-- Opening Marker --

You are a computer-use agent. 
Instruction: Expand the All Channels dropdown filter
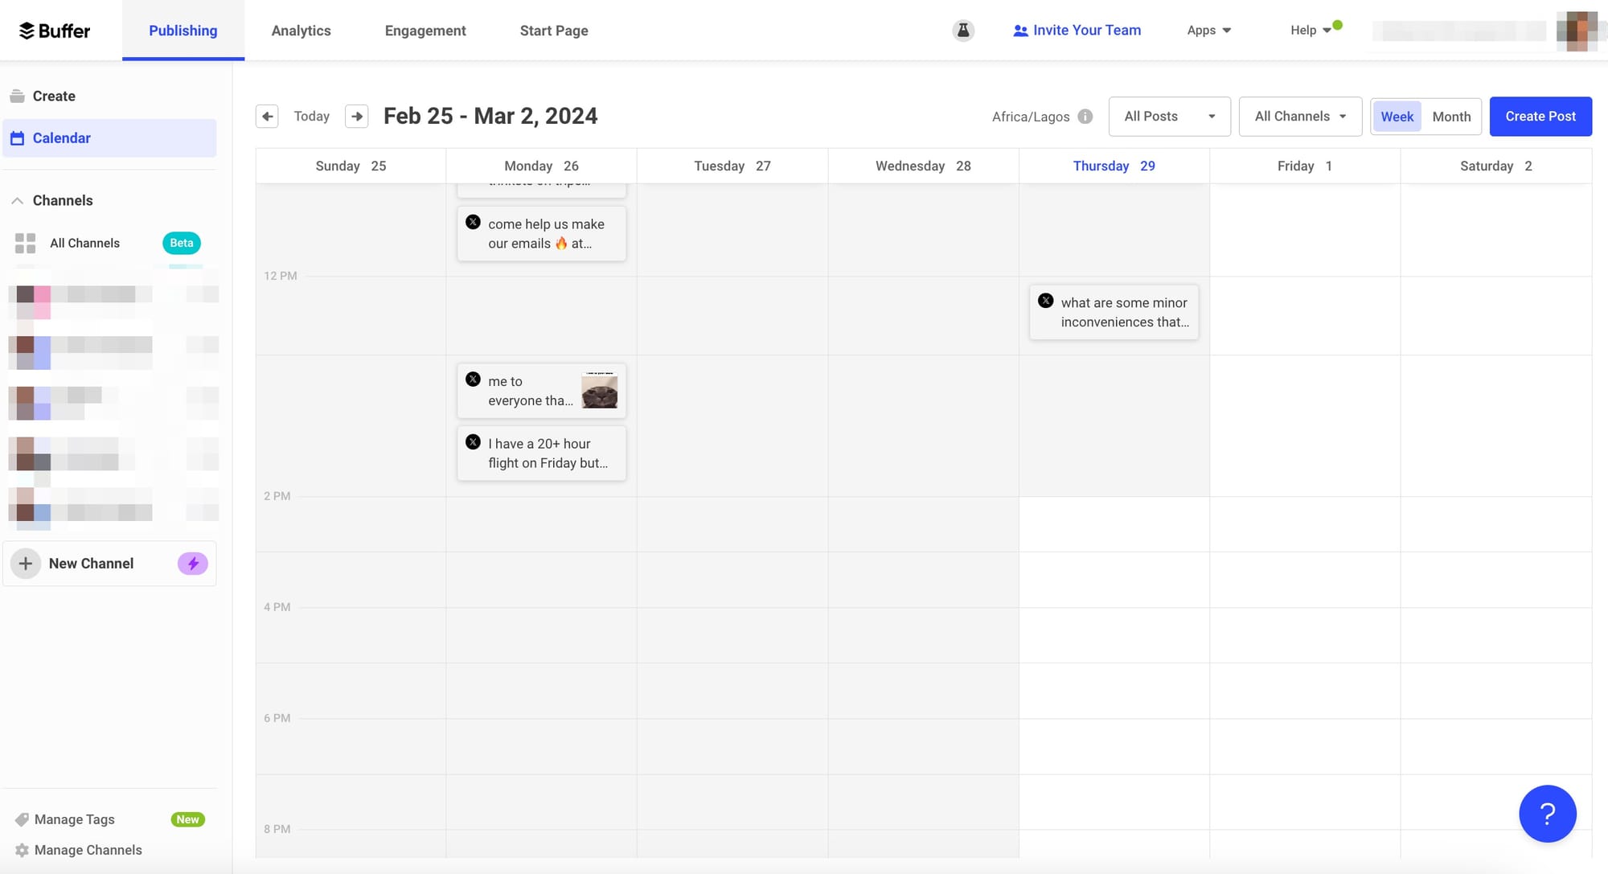[x=1299, y=117]
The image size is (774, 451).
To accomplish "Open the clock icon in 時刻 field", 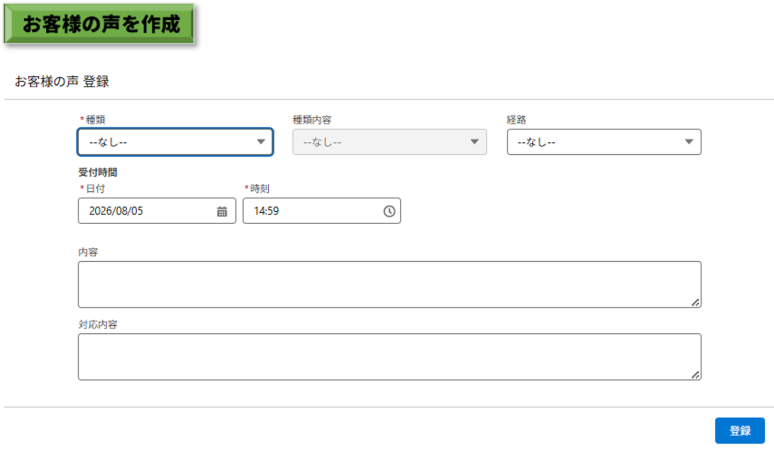I will [389, 211].
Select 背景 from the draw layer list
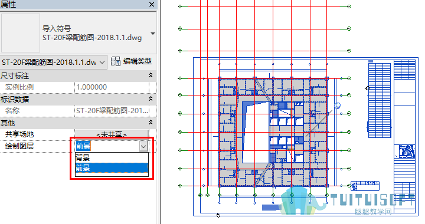Screen dimensions: 425x224 112,157
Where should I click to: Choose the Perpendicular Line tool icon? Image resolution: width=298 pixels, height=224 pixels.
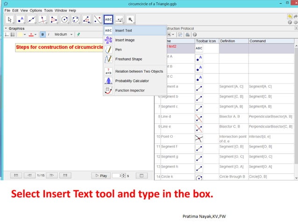pyautogui.click(x=43, y=19)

-- Closing Marker --

**Problem to work on**:
If a line falls between the one containing "Select 背景 from the draw layer list" and the last line of the entries above, both included, reproduce it exactly; leave the pictures out.

**Solution for this exercise**:
Select 背景 from the draw layer list
Screen dimensions: 425x224 112,157
Where should I click to: Choose the Perpendicular Line tool icon? Image resolution: width=298 pixels, height=224 pixels.
pyautogui.click(x=43, y=19)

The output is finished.